§ **Task directions**: Copy the records word for word, beginning at the line that contains "Identify the click" and ending after the line that contains "Especialistas (770, 46)", with both of those lines included.
--- Begin Data shown ---
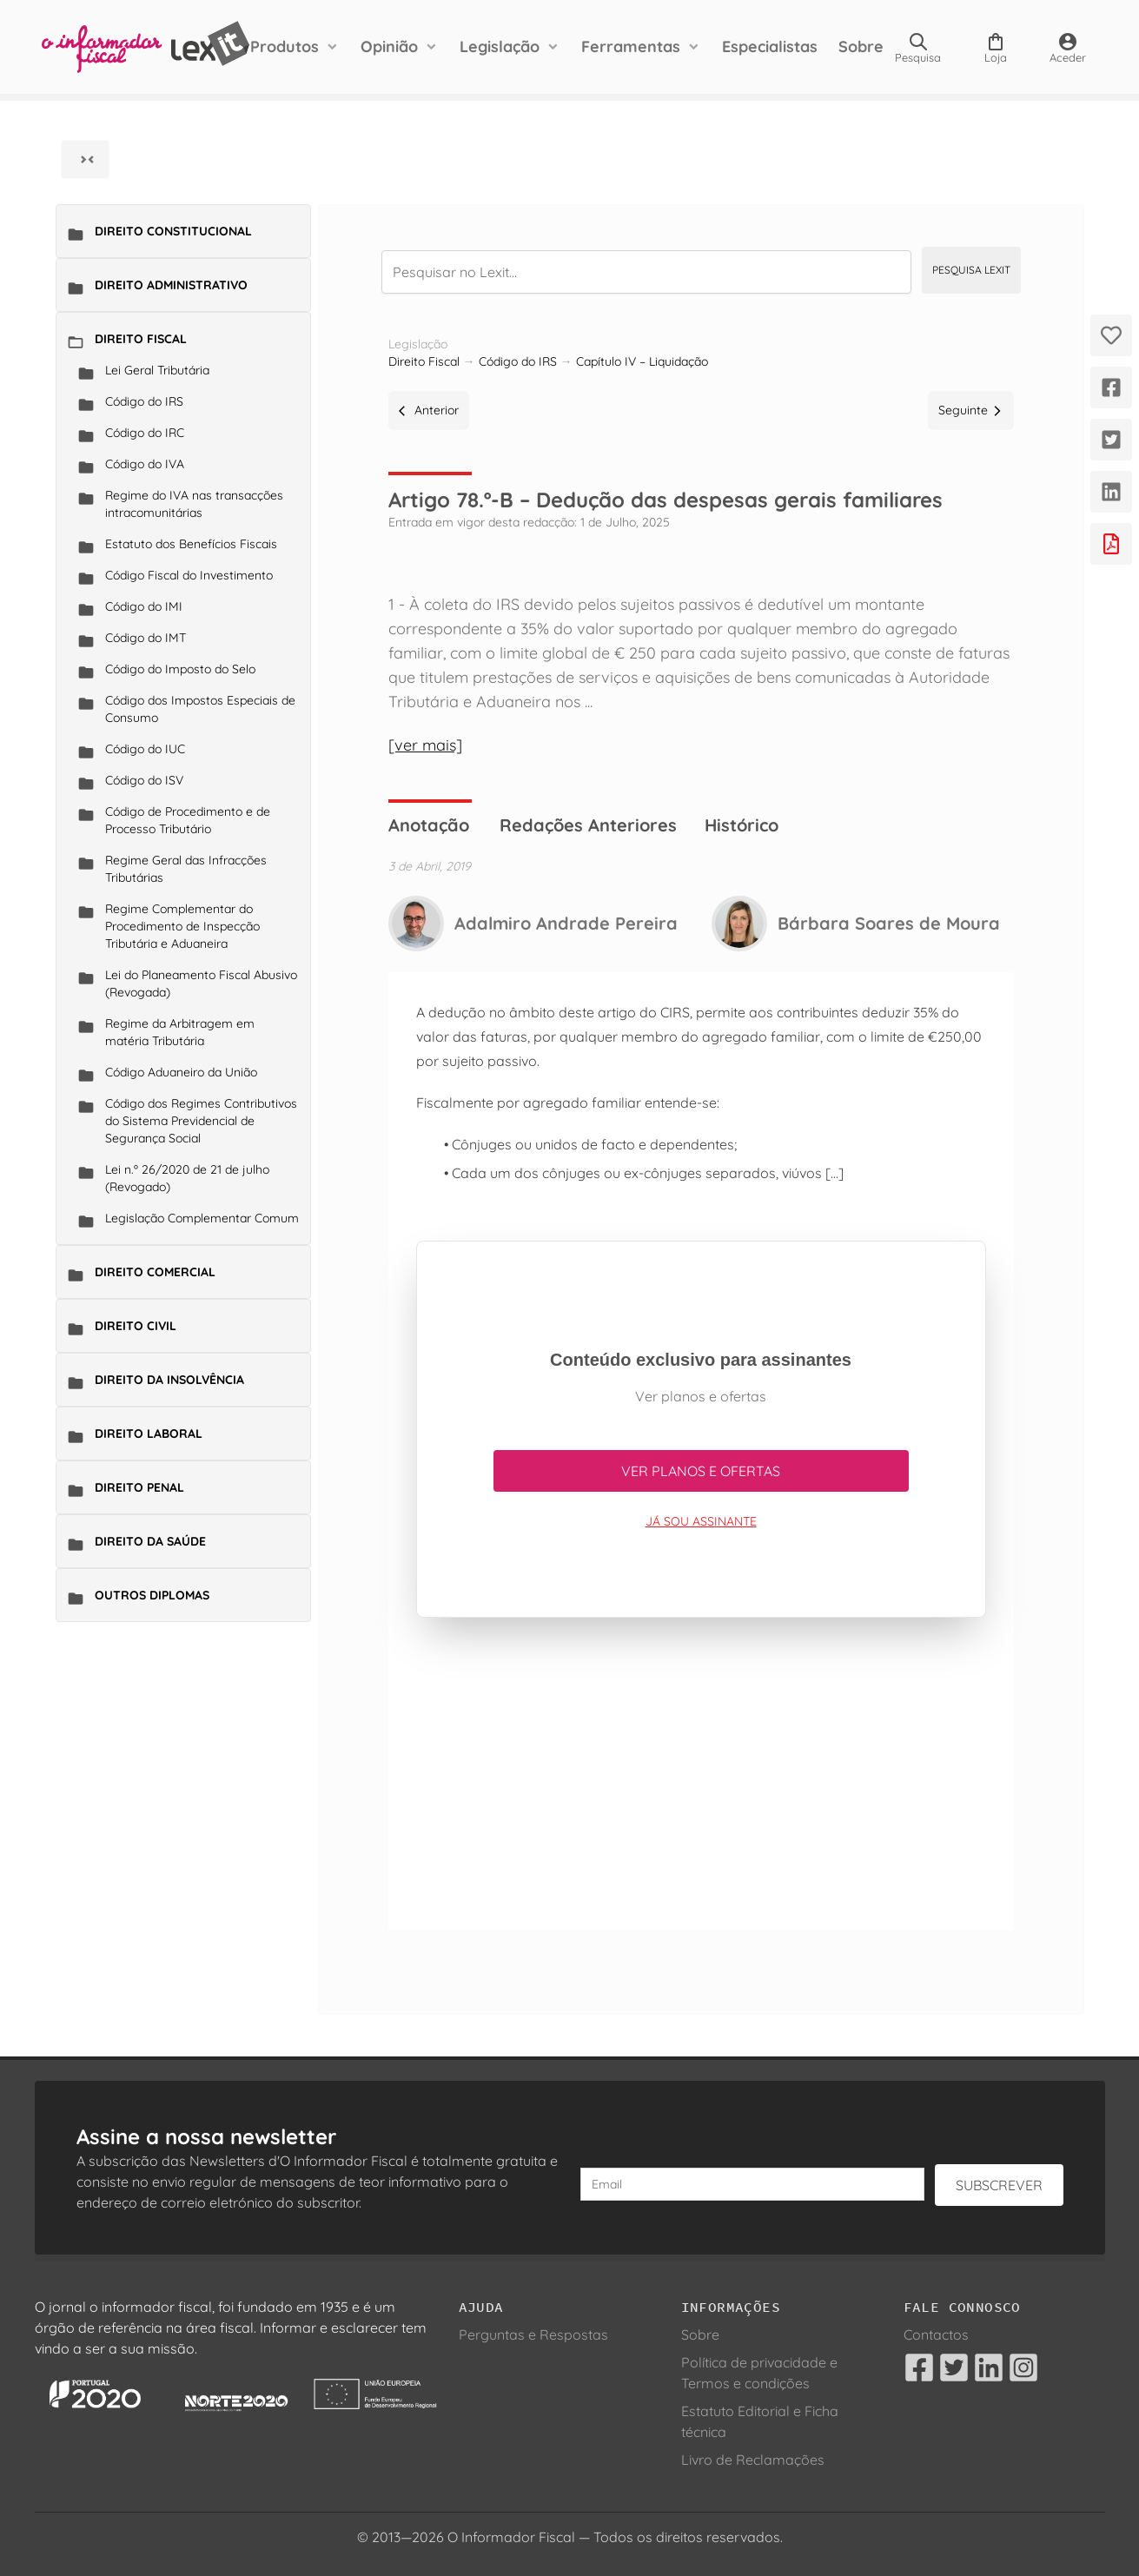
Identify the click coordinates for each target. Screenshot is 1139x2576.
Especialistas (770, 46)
--- End Data shown ---
--- Begin Data shown ---
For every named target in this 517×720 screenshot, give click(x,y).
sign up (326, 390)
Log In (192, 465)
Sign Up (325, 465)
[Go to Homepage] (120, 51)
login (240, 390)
--- End Data shown ---
§ **Written solution**:
Identify the click coordinates for each target. Screenshot is 1139x2576.
Especialistas (770, 46)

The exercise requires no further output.